武沢信行の「社長の学校・事始め」 | 経営者会報 (社長ブログ)
社長業を極めるためのカリキュラムについて、「日本的経営のリニューアル」という視点から紹介します
わたしはあなたの味方です
●私は出張が多いので、カバンにこだわりがあります。そのため、カバンの専門店やデパートのカバン売り場に立ち寄ることが多いのですが、いつも「買う所はAカバン店」と決めていました。
●Aカバン店の店員では、30歳前後のY子さんをひいきにしていました。出張や旅行先でカバンがどのように使われるのかを熟知しているだけではなく、カバンの歴史からブランドの比較、商品知識から接客態度など、すべてに及第点がつけられる接客をしてくれるからです。
●ところが、数年前のある「事件」をきっかけに、私はその後A店には一度も行かなくなりました。
●ある年の瀬のことです。
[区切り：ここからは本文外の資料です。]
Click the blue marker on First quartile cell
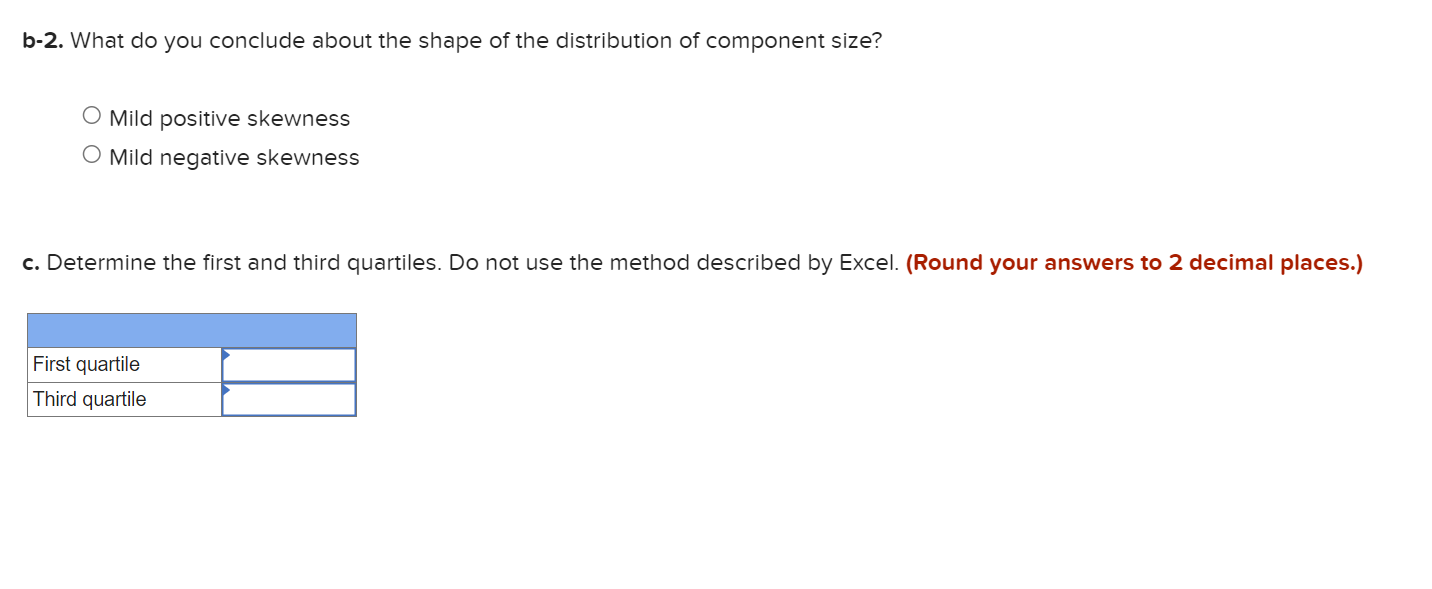Screen dimensions: 1432x589 (x=225, y=356)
私はいつものようにA店で出張用につかうS社製のキャスターバッグを買いました。気に入って使っていたのですが、購入して4か月後に、カバンを引っ張って歩くための取っ手部分が上に持ちあがらないというトラブルが起きました。
●さっそくA店に出向き、修理を依頼しました。Y子さんはその日お休みだったので、彼女の上司に事情を説明したのですが
「まだ4か月しか経っていないし、週に1回程度の出張でごく普通に使用していた。それが急にこんな具合になってしまったので、早急に直してほしい」という私の希望に対し、
「メーカーに修理に出しますので、1か月ほどお時間がかかる場合があります。また、修理費用が発生する場合は、お見積もりを電話にてご連絡します」という対応でした。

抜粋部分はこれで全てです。